A favourite collaborative work for me and related to both their connections to Dunedin and Port Chalmers, and I suppose my connection to Otakou across the water from Port Chalmers, is Pathway to the sea / Aramoana, 1991. It is a floor-based work made up of a row of paua shells, with a strip of iridescent colour ground out and shown on each shell, a parallel length of neon, and a large stone at either end to ground the work.
The power of Pathway to the sea / Aramoana, is in its simplicity, its understated and pared back nature that stretches out across a gallery floor. A subtle but commanding work, it is at once reflective of the sea and evocative of both the Māori concept of aramoana and of the actual place – a small coastal settlement south of Dunedin, with its landmark breakwater that extends 1200 metres from the land out into the sea. The working drawings that sit with the work speak to Bill and Ralph’s amazing friendship, their combined love of food and good wine, as well as their working process.
What has always struck me about their combined works was the balance and integration of each of their practices. Their works seem like true collaboration to me, with neither overshadowing the other in a meeting of artistic sensibilities and minds. It is always clear which elements are Bill’s and which parts are Ralph’s, but together, one adds and enhances the other. There is a rare combination of mutual respect and eloquent artistry. And a match of difference, one working with illumination, the other with inky darkness: black upon black, upon black.

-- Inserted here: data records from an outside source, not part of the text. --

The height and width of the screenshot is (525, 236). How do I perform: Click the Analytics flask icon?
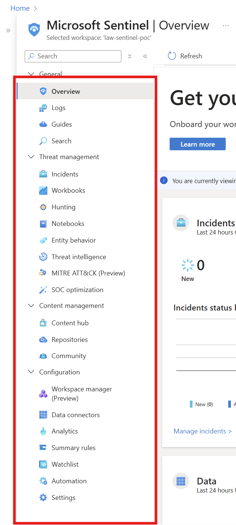[43, 431]
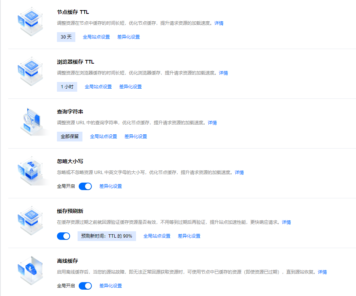Click the 忽略大小写 feature icon

pos(31,170)
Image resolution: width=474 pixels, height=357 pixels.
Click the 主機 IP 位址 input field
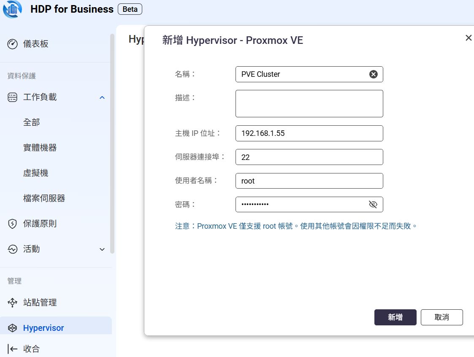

‘…It was a lot of fun,’ said Bill. ‘I think we were both intrigued that we could work on something almost as one. Even talking, Ralph would say, “You draw that Bill, you draw better than me,” and I said, “Rubbish.” He was very humble. But again, we stripped everything down as much as possible.’³
Bill told me he had made reference to Ralph, who had died in February 2013, in one of his works created for Front Door Out Back, his Venice Biennale project representing New Zealand in the 55th Venice Biennale of 2013. In Daylight flotsam Venice, 2013, amongst all the plastic bottles of the installation that are strewn across the floor like they are floating in water, Bill placed a bottle for Ralph.
The bottle, beige with an orange lid, represents a standing joke between the pair, a reference to a statement made by Ralph. ‘Beige, that is not a colour…’, Hotere once remarked. To which Bill laughed and readily agreed…
I will miss Bill Culbert, he was a wonderful man and artist. He was warm, kind, down to earth and with a humility that belied his talent and ability as an artist.
I feel privileged to have met and to have known Bill and to have shared a titi (mutton bird) or two with him. Moe mai ra i te rangatira.
Aroha and sincere condolences to Collette and Ray, the late Clay and the late Pip, and all of Bill and Pip’s family and many friends.
1. Bill Culbert in ‘Into the Void, Sarah Farrar interviews Bill Culbert’, Off the Wall, issue #7, December 2014, Te Papa.